PAGE TEXT ->
========================================================================

[cfe-dev] RFC: ODR checker for Clang and LLD

Tue Jun 13 23:30:08 PDT 2017

On Tue, Jun 13, 2017 at 11:06 PM, David Blaikie <dblaikie at gmail.com> wrote:

>
>
> On Tue, Jun 13, 2017 at 10:05 PM Peter Collingbourne <peter at pcc.me.uk>
> wrote:
>
>> On Tue, Jun 13, 2017 at 8:48 PM, David Blaikie <dblaikie at gmail.com>
>> wrote:
>>
>>>
>>>
>>> On Tue, Jun 13, 2017 at 8:43 PM Peter Collingbourne <peter at pcc.me.uk>
>>> wrote:
>>>
>>>> On Tue, Jun 13, 2017 at 7:54 PM, David Blaikie <dblaikie at gmail.com>
>>>> wrote:
>>>>
>>>>>
>>>>>
>>>>> On Tue, Jun 13, 2017 at 6:34 PM Peter Collingbourne via cfe-dev <
>>>>> cfe-dev at lists.llvm.org> wrote:
>>>>>
>>>>>> On Wed, Jun 7, 2017 at 11:28 PM, Peter Collingbourne <peter at pcc.me.uk
>>>>>> > wrote:
>>>>>>
>>>>>>> On Wed, Jun 7, 2017 at 8:06 PM, Sean Silva <chisophugis at gmail.com>
>>>>>>> wrote:
>>>>>>>
>>>>>>>>
>>>>>>>>
>>>>>>>> On Wed, Jun 7, 2017 at 4:31 PM, Peter Collingbourne <
>>>>>>>> peter at pcc.me.uk> wrote:
>>>>>>>>
>>>>>>>>> On Wed, Jun 7, 2017 at 12:17 AM, Sean Silva <chisophugis at gmail.com
>>>>>>>>> > wrote:
>>>>>>>>>
>>>>>>>>>> Very nice and simple implementation!

========================================================================

EXERCISES TO COMPLETE ->
**1.** According to the subject line of the mailing-list thread on the ODR checker, what does the RFC propose?
**2.** Please extend the mailing-list thread on the ODR checker, picking up right after its last sentence.
The lines that come after the mailing-list thread on the ODR checker are separate material.

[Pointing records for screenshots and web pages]

========================================================================

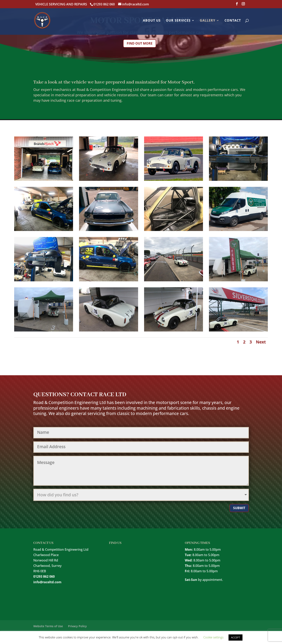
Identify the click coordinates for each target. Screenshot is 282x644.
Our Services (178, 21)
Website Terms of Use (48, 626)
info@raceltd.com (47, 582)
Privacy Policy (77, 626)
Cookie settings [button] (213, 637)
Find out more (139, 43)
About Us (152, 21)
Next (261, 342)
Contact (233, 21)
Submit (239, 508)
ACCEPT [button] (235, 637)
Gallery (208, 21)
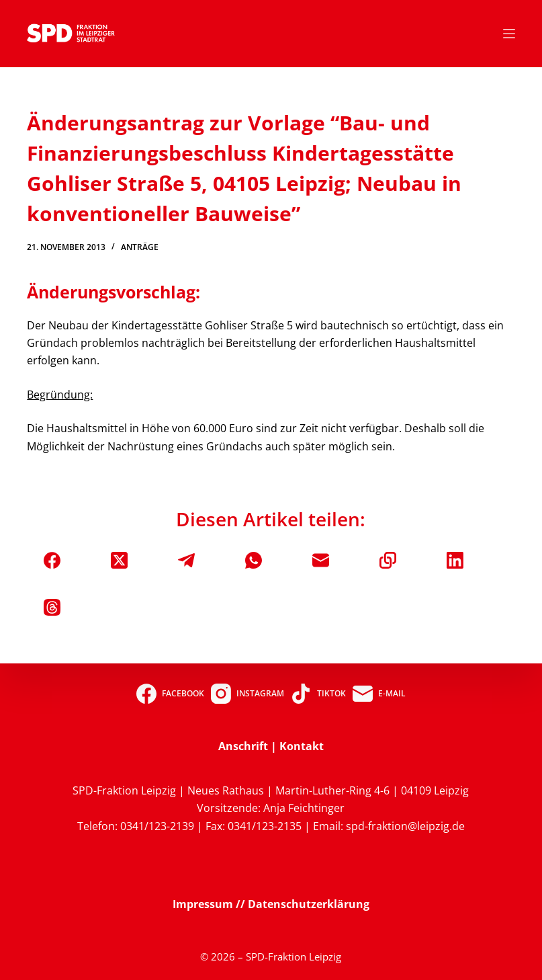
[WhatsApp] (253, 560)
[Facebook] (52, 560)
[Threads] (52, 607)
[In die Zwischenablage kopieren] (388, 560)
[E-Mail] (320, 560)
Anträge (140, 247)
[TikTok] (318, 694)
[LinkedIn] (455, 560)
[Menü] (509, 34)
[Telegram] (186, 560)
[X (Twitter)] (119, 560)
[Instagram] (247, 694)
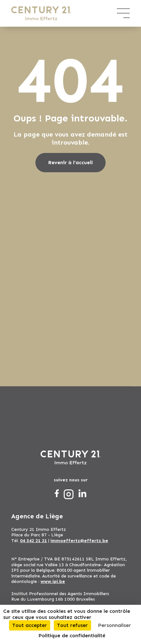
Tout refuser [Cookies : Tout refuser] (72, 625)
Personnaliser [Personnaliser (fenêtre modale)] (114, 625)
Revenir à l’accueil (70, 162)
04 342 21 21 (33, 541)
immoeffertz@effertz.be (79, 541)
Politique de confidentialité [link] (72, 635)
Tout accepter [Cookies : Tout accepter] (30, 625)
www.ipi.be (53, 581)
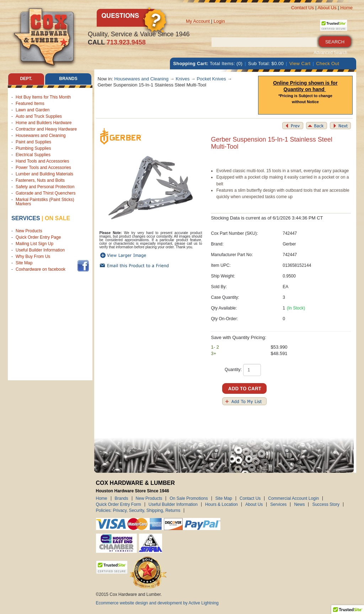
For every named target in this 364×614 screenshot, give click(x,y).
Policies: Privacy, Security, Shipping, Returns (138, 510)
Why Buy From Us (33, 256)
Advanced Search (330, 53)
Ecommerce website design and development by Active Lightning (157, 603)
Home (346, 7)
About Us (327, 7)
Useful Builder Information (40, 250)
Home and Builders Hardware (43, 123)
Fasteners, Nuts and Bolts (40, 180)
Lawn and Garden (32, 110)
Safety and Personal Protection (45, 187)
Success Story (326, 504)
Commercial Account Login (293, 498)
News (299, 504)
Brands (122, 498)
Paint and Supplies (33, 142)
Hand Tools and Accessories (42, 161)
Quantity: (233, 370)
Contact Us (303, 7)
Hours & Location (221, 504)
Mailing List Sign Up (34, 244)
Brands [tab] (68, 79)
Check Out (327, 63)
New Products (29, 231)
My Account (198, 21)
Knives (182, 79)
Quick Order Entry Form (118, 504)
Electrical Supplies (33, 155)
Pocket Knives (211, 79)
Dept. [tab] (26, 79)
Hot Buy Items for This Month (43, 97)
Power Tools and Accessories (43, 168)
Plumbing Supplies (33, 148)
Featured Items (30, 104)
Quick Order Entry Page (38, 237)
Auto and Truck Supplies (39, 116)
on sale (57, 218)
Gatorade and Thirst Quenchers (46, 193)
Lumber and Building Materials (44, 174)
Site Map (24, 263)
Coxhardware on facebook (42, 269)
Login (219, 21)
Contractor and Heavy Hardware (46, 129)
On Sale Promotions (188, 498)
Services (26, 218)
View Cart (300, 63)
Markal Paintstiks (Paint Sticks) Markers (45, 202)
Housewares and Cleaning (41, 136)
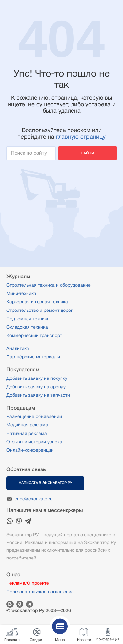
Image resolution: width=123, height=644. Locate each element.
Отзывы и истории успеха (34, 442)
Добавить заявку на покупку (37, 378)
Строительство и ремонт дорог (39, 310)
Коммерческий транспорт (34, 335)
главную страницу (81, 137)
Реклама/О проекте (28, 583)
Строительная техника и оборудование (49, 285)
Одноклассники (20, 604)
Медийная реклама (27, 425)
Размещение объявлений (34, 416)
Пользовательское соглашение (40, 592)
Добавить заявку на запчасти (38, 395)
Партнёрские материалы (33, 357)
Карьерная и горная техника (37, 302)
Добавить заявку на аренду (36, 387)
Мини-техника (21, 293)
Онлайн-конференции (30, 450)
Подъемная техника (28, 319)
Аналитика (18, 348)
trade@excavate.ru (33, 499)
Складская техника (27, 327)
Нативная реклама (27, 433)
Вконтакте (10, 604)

========================================================================

RESPONSES IN ORDER ->
**1.** An ODR checker for Clang and LLD.

**2.**
>>>>>>>>>>
>>>>>>>>>> Do you have any statistics on how large these odr tables are
>>>>>>>>>> compared to other object file data? I assume that if these tables contain
>>>>>>>>>> full mangled symbol names, they could end up being very large and may want
>>>>>>>>>> to share the symbol name strings with the overall string table in the .o
>>>>>>>>>>
>>>>>>>>>
>>>>>>>>> Looking at Chromium's object files it looks like the total size of
>>>>>>>>> the odrtabs is about 50% of the total size of the object files, which isn't
>>>>>>>>> great. The current implementation only looks at records, so I imagine that
>>>>>>>>> it would be hard to share any of the strings that I'm currently creating.
>>>>>>>>> (I guess it's possible that some types will have a mangled vtable name in
>>>>>>>>> the string table, so we may be able to share a little that way.) Note
>>>>>>>>> however that this was without debug info.
>>>>>>>>>
>>>>>>>>> One option for reducing size would be to
>>>>>>>>> 1) store hashes of ODR names in ODR tables, per Rui's suggestion
>>>>>>>>> (alongside a reference to the name itself in the string table)
>>>>>>>>> 2) compress the string table for the ODR names with a standard
>>>>>>>>> compression algorithm like gzip.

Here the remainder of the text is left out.